Hi all.
I had almost a whole weekend to myself this time, so I got a bit done, even with the crap weather.
I started off by cleaning out the diff tube. I borrowed some pink degreaser from one of my contractor's service trucks during the week and mixed it up with kero, as per the directions. I lowered the vehicle stand on the driver's side, so it would run back out and squirted the mixture up the pipe. It seemed to be working, but needed a scrub so I took the handle off my broom, as it has a cap on the end with a hole through it to hang it up. Next I got 3 new Curly Girl pot scrubbers and tangled them together and stuck them on the end of the broom handle, tieing them in place with string through the hole. With this I was able to give the tube a really good scrub. I started at the outer end to see how it went, as I was a bit worried about strands getting free and getting into the diff, but it seemed to work well so I did the whole length. Looking up the pipe, there is a sort of restriction before it got to the diff, so I could feel when I was getting close. Every now and then I would give it a blast up the pipe with the pressure washer and another good dose of degreaser and another scrub. Finally, the stuff running out looked clean. I had the bung out of the diff housing and caught the oil/sludge/water that ran out in my big oil drain pan. Even when the tube was clean, there was still nasty stuff in the diff housing.
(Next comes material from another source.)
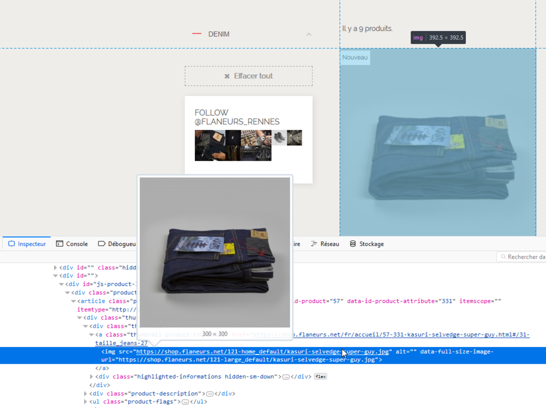Click the × icon inside Effacer tout
546x408 pixels.
pyautogui.click(x=227, y=76)
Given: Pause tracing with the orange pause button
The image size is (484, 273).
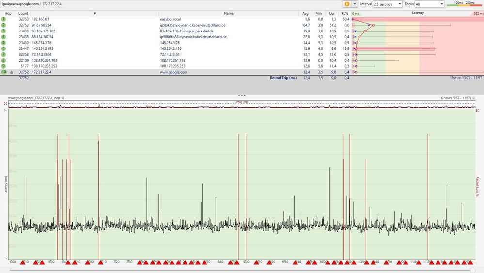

Next step was to pull all the hub and guts off the passenger side rear wheel so I could clean it out too. The brake drum came off with just a few taps this time, as I had coated the surface around the studs and where the drum fits to the hub with nickel-seize when I had it off last time. The bolts that hold the expander units/slave cylinders to the back plate were only finger tight, but at least they had the locking tabs on the washer/plate bent over, so they couldn't have unscrewed. With all the brake bits off, I was able to remove the back plate and the stub axle. Eww.
Luckily, this gunk hadn't pushed past the seal and mixed with the wheel bearing grease, which was still bright blue, but very runny, almost like a thick oil in places.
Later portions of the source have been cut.